ある幹部の左遷の話 その27
2007年 11月 21日
OさんとS次長は、担当営業のNと3人で客先に説明に行くことになった。その前に工程改ざんのことは一切言わないように示し合わせた。これが発覚すると、補償問題に発展しかねないからだ。その賠償はとんでもない金額になってしまう可能性が大きい。
当初Oさんは、客先に工程改ざんを正直に話すつもりでいたようだ。しかし、それは社内の高級幹部たちに反対され却下されていた。それも理解できることだ。正直に話したら、補償問題・信用問題、その他どんな問題が発生するか分からなかったからだ。
3人は客先で示し合わせた理由を説明し、客先の倉庫に在庫してあった納入済みの製品の全量を回収し、ひとつひとつ確認作業をするということを約束し会社に帰ってきた。
とは言え、後はどうやって確認作業をするかどうかを考えなくてはならなかった。結局、ひとつひとつを人間の手で慎重に時間をかけて行う以外に方法は無かった。手で触ると問題のある製品は、すぐに分かったことが不幸中の幸いだった。

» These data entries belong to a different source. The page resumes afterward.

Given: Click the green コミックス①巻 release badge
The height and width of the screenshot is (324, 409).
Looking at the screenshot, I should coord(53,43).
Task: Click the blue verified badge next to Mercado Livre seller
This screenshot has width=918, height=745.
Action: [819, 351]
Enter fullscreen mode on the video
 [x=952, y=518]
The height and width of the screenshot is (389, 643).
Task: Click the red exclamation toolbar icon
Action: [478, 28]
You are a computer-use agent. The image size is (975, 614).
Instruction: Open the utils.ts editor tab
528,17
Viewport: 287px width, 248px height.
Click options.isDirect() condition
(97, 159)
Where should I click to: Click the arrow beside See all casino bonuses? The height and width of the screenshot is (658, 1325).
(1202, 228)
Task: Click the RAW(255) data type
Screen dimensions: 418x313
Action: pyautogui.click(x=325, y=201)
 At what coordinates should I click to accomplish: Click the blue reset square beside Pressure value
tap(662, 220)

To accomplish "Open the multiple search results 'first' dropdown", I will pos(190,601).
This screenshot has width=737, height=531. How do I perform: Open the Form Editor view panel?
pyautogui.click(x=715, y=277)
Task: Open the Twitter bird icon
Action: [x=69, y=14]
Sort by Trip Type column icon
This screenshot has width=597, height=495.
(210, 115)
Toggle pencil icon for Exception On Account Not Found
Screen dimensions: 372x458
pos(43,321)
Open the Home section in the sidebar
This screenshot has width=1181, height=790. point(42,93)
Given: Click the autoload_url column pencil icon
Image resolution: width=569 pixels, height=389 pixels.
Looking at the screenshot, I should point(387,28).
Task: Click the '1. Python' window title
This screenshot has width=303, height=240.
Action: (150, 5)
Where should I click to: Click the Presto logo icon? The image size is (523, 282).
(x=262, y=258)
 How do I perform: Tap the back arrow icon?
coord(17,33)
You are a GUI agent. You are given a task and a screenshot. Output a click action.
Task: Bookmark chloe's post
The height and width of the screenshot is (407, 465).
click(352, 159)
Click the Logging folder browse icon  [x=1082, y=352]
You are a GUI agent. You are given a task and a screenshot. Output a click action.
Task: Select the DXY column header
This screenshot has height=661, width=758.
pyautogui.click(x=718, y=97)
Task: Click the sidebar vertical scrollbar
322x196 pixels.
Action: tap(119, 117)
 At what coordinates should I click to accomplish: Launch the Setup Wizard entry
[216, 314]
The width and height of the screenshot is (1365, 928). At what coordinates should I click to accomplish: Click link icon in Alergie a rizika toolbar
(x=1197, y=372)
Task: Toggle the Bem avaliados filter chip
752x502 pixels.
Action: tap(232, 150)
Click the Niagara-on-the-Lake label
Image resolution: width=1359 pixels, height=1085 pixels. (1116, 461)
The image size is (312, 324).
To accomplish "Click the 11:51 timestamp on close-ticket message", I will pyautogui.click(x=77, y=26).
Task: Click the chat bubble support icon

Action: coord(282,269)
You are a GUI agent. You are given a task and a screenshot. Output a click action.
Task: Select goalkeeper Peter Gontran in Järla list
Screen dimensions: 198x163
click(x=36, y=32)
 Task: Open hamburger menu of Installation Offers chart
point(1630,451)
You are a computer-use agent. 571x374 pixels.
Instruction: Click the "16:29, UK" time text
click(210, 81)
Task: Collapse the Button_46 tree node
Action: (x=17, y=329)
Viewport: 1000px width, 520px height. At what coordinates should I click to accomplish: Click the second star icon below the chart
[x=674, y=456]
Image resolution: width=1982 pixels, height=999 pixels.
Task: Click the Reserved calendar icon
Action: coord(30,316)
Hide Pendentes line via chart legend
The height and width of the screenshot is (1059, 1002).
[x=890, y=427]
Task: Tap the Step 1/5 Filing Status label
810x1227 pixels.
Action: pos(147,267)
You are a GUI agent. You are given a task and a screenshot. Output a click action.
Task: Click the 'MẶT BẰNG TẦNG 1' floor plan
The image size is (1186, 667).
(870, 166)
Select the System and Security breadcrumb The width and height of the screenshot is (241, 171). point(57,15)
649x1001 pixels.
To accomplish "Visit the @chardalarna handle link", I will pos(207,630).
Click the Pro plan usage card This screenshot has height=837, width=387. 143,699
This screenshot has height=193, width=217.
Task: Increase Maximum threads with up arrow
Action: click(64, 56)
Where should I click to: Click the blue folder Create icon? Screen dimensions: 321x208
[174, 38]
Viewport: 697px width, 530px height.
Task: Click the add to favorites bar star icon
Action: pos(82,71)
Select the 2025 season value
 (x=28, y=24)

数千個の製品が戻され、全量が直ちに再検査された。そして、問題が出た製品は全て造り直し、再出荷されたのだ。客先とは大きな問題にならなかったのは、工程改ざんを隠し続けたからだ。つまり嘘を貫き通したことだ。
社長は問題が発覚したときに、「補償問題が発生すれば全財産を投げ打ってでも客先や最終エンドユーザーに全額補償する」と言っていた。それがどのような意味なのかは、幹部全員やこの仕事に係わってきた小生たちにとって理解できた。